Australia observed its 12th annual White Ribbon Day on Wednesday, Nov. 25, the International Day for the Elimination of Violence Against Women, and a day focused on ending domestic and men’s violence against women.

This year, more than ever, the government was determined to prove itself committed to finding a solution to an issue that had been ignored for too long.

Here are the five most important government responses on White Ribbon Day:

1. The Australian Government has pledged to provide $6 million over the next three years to the United Nations Trust Fund to Eliminate Violence Against Women.

The United Nations Trust Fund to Eliminate Violence Against Women is administered by UN Women, the United Nations entity responsible for promoting women’s empowerment and gender equality. The Trust Fund will be used to provide grants to both government and non-government organisations to help prevent and respond to violence against women.

2. Prime Minister Malcolm Turnbull has asked the country to challenge male attitudes towards sexism and violence.

Recent research shows an alarming amount of victim blaming, and reluctance to place blame upon males for their behaviour.
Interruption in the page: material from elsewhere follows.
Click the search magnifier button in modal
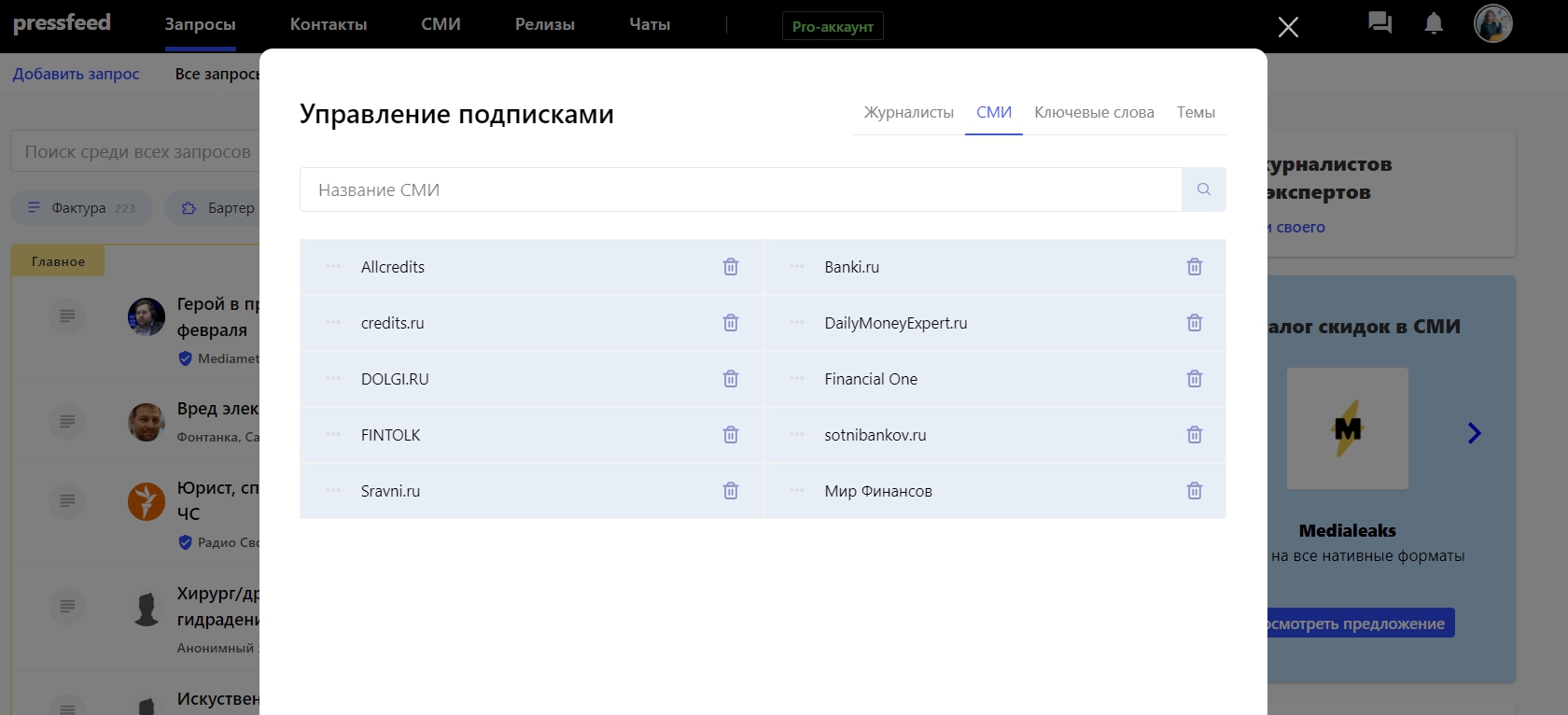The image size is (1568, 715). click(1203, 189)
The Prime Minister has called the findings of the government sourced research into domestic violence “utterly unacceptable”. He explains that the conversation in this country regarding domestic violence must include uncomfortable truths, including how lighthearted sexism, jokes, and gender inequality all contribute to the larger problem.
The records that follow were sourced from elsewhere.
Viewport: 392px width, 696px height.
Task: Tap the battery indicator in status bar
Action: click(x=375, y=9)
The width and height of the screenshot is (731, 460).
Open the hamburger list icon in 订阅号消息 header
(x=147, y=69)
3. Queensland Premier Annastacia Palaszczuk announced that state public employees would get a minimum of 10 days paid domestic violence leave annually.

South Australia is also offering their public employees 15 days of paid domestic violence leave annually. Paid domestic violence leave is designed to provide support to victims and ensure they are able to remain in employment while taking positive action to break the cycle of violence,leave their abusers and start their road to recovery.
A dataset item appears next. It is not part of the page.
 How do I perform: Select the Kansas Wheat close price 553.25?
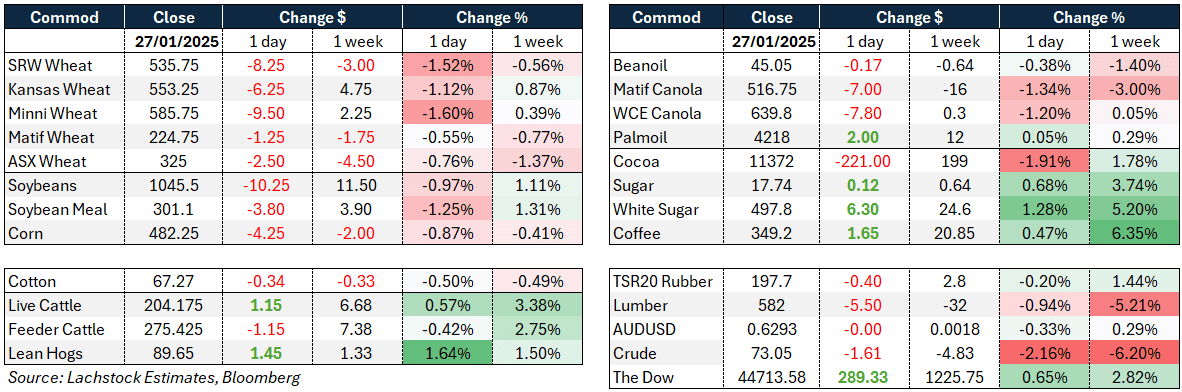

4. Similarly, Opposition leader Bill Shorten announced that, if elected, a Labor government would provide five days of paid domestic violence leave annually.

Social Services Minister Christian Porter has confirmed that the current Government is open to Labor’s proposal for a week of paid domestic violence leave.

5. The Australian government will launch a $30 million dollar awareness campaign in 2016

In addition to the campaigns, 2016 will also see the introduction of new laws for Family Court proceedings that will better protect the victims of domestic violence. The campaign will be focused on providing education and awareness, particularly to younger Australians. This will coincide with the introduction of domestic violence education and education on healthy relationships into the NSW high school syllabus in 2016.